Next, that runs into one of a pair of API VP 26 preamps (which you can have custom built for you by the incomparable Michael Zucker). These are class-A preamps, so they're super clean, lots of headroom, and sound great without adding too much color. In fact, I have a red and a blue one for different, albeit subtle, levels of aggressiveness. Great for guitars too.

Next, we have the Apogee AD8000 that I picked up for a song at the Nice Package Recording Studio (a song being several monies) during their renovation. This AD/DA (Analog/Digital and vice versa) converter is a powerhouse.
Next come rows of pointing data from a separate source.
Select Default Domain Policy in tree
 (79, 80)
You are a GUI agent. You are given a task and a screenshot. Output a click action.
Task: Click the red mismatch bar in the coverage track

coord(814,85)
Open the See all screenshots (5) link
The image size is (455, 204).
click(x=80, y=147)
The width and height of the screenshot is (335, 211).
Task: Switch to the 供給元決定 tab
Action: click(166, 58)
It sounds fantastic and I've never had a single issue with it.

Finally, we run into my Lynx AES16 sound card, which gives me sixteen channels of audio. The Lynx was recommended to me, so I got it. That's the end of that.

On the PC side, I custom built a tower that runs Cubase 7 artist, mostly because Pro Tools is too damned expensive and it limits what kind of hardware you can use with it. I didn't have money for an Aurora converter, and I'd been using Cubase more and more over the years, so here we are.

You may notice that this sounds like overkill for voiceover. It is. I also record my band, so it was important to me to have versatility and options for expansion down the road. If I had the space, I could probably record an entire band with this setup. You don't need all this. A simple (but decent) mobile preamp with a USB out, a solid mic, and a laptop are all you really need. But where's the fun in that?

Oh, be sure to use decent cables too. A Mogami sounds a hell of a lot better than some kinky, no name cable from Radio Shack. Definitely worth the investment. Mike Z can build those for you too. He's a handy fellow.

For audio sweetening, I use a handful of plugins for EQ, compression, mastering, delay, reverb, and any other effects I may need. More on those later.